──────── Provided information ────────
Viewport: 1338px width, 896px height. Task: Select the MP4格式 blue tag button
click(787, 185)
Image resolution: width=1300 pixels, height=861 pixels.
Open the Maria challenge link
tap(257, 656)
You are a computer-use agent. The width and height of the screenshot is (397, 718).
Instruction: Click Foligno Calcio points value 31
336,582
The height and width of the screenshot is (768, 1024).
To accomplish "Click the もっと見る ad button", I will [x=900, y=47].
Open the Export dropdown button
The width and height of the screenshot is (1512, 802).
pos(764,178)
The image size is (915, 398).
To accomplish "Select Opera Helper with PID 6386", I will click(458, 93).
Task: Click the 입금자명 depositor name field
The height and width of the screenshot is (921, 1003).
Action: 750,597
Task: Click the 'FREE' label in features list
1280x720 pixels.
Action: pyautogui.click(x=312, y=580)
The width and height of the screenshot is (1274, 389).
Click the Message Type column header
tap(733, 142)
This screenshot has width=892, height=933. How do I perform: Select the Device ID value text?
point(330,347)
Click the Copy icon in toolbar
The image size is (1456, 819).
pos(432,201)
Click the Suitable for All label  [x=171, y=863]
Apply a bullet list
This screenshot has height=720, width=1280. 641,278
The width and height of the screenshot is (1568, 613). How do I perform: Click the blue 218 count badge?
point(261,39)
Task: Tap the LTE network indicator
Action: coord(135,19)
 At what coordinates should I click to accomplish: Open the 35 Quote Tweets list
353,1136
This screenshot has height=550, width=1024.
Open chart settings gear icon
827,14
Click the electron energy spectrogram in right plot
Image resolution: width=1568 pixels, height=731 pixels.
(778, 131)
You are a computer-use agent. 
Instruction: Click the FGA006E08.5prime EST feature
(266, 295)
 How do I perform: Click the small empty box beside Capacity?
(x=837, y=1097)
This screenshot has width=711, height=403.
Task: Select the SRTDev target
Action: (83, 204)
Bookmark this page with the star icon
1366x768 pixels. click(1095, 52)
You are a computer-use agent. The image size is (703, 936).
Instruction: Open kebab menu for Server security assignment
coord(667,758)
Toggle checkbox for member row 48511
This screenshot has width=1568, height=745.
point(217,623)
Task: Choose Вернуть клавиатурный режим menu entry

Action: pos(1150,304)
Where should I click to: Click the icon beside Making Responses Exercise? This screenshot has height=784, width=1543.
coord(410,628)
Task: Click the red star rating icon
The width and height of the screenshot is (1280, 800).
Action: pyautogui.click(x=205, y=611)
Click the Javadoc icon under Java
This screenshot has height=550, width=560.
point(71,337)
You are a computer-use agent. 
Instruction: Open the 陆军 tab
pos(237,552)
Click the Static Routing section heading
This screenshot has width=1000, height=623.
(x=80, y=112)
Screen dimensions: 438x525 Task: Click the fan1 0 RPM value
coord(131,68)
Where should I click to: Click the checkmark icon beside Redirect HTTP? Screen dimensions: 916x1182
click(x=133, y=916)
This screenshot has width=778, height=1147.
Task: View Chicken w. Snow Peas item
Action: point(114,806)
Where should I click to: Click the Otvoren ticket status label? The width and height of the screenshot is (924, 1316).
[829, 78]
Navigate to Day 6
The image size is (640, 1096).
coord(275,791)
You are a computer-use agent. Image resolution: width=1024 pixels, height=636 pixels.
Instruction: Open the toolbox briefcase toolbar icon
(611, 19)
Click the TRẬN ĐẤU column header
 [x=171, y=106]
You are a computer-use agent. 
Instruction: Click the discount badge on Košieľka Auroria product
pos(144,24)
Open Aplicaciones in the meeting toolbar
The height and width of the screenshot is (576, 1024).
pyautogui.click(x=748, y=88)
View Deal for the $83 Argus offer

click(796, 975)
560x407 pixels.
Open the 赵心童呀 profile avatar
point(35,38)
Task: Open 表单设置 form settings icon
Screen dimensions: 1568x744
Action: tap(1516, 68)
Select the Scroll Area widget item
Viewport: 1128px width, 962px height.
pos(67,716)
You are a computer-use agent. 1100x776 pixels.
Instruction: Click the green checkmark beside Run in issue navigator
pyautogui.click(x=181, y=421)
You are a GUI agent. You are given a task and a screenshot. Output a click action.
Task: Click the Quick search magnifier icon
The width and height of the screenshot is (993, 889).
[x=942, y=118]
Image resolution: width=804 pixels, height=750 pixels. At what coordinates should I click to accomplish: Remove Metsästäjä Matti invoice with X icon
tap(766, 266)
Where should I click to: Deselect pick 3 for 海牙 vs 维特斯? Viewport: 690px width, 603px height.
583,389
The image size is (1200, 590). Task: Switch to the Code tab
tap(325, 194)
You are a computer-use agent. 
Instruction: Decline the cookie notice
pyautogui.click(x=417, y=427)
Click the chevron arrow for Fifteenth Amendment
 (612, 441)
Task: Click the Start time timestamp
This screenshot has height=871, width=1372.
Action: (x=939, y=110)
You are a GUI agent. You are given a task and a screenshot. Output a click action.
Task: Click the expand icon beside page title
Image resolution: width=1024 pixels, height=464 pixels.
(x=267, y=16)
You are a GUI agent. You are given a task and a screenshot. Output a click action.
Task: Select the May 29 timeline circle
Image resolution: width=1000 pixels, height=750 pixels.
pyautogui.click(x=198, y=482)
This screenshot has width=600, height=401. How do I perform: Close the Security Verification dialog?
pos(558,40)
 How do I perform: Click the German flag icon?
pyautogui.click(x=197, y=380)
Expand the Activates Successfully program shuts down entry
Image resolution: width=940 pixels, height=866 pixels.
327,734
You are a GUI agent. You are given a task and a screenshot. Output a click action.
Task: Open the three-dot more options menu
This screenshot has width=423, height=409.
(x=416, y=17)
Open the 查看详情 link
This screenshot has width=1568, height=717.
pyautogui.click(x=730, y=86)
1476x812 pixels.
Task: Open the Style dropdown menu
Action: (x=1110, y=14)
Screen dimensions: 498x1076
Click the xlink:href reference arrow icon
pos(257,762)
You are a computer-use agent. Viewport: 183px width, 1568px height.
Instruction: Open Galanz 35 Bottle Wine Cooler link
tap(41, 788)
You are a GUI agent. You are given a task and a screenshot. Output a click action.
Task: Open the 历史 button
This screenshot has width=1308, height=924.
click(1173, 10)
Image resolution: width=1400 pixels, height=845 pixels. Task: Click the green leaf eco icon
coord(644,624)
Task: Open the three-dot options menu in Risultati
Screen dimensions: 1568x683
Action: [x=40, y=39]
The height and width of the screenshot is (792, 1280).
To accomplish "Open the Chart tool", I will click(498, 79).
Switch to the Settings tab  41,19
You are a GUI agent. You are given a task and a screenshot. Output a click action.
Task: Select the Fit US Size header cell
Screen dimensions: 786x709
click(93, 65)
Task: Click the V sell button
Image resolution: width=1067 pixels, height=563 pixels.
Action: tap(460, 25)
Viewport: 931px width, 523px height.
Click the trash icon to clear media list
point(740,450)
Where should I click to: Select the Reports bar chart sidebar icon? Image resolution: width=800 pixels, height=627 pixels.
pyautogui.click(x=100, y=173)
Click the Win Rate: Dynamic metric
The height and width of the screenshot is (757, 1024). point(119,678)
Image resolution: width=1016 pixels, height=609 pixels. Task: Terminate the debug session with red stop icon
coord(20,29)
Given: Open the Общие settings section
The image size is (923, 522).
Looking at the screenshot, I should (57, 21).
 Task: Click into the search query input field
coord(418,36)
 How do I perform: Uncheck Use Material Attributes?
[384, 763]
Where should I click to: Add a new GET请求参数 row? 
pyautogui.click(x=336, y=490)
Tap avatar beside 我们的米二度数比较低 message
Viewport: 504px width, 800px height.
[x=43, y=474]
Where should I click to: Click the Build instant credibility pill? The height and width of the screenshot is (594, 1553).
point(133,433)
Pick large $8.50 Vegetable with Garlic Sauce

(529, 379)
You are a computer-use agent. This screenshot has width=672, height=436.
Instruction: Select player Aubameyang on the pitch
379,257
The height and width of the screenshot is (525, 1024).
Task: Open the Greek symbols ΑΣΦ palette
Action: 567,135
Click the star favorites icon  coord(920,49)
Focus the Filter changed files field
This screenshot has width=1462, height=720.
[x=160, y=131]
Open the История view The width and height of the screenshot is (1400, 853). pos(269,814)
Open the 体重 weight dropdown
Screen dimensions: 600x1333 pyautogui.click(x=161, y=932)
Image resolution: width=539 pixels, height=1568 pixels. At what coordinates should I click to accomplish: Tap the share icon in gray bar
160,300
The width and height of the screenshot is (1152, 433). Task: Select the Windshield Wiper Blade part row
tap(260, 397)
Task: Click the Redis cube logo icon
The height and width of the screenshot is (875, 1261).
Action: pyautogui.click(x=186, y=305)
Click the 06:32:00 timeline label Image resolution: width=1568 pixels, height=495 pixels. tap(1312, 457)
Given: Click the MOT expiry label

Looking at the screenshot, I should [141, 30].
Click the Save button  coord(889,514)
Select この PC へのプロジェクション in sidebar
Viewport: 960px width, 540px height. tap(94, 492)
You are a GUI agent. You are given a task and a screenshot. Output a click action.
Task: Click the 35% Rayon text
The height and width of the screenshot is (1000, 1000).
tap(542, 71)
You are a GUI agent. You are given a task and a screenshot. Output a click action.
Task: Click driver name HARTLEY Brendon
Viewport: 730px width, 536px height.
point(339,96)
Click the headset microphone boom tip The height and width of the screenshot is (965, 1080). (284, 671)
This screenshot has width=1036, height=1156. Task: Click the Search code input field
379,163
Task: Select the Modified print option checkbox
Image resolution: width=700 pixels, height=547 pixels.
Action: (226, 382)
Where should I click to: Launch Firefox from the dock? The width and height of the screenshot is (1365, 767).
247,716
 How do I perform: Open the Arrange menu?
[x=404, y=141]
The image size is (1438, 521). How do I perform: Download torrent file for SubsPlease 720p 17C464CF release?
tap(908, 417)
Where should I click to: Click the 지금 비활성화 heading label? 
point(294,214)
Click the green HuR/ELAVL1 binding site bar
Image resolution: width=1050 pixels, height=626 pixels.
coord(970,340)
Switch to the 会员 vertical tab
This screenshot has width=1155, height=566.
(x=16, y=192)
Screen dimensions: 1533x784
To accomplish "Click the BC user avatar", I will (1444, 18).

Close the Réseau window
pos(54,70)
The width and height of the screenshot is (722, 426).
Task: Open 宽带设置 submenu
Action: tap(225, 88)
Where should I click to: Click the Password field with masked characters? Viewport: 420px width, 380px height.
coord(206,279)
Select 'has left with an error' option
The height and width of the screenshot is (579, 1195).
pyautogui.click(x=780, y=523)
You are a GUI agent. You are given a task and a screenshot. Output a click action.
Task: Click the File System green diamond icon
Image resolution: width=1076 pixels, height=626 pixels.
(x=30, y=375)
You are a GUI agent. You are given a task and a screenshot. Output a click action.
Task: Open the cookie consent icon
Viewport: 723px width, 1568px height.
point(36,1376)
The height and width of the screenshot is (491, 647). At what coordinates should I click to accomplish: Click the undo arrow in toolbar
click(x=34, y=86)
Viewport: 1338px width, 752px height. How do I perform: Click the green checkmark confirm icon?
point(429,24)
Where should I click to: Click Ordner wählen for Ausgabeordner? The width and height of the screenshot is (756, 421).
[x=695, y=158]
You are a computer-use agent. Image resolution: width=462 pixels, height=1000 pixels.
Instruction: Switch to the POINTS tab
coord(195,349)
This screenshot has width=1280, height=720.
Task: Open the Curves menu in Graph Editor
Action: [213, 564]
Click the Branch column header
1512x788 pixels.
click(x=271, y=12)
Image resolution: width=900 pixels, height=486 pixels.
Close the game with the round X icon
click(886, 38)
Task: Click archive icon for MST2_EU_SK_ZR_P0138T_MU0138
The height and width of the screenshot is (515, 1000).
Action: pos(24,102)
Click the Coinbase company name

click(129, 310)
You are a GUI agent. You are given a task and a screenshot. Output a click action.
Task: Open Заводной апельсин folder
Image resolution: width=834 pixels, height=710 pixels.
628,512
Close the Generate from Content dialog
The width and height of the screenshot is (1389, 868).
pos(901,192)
────────
▶ **About this exercise**:
After locating the line with "Click the electron" above, return that line and every later line through the one with "Task: Click the red star rating icon", word for word and with nothing else.

▶ **Solution for this task**:
Click the electron energy spectrogram in right plot
Image resolution: width=1568 pixels, height=731 pixels.
(778, 131)
You are a computer-use agent. 
Instruction: Click the FGA006E08.5prime EST feature
(266, 295)
 How do I perform: Click the small empty box beside Capacity?
(x=837, y=1097)
This screenshot has width=711, height=403.
Task: Select the SRTDev target
Action: (83, 204)
Bookmark this page with the star icon
1366x768 pixels. click(1095, 52)
You are a computer-use agent. The image size is (703, 936).
Instruction: Open kebab menu for Server security assignment
coord(667,758)
Toggle checkbox for member row 48511
This screenshot has width=1568, height=745.
point(217,623)
Task: Choose Вернуть клавиатурный режим menu entry

Action: pos(1150,304)
Where should I click to: Click the icon beside Making Responses Exercise? This screenshot has height=784, width=1543.
coord(410,628)
Task: Click the red star rating icon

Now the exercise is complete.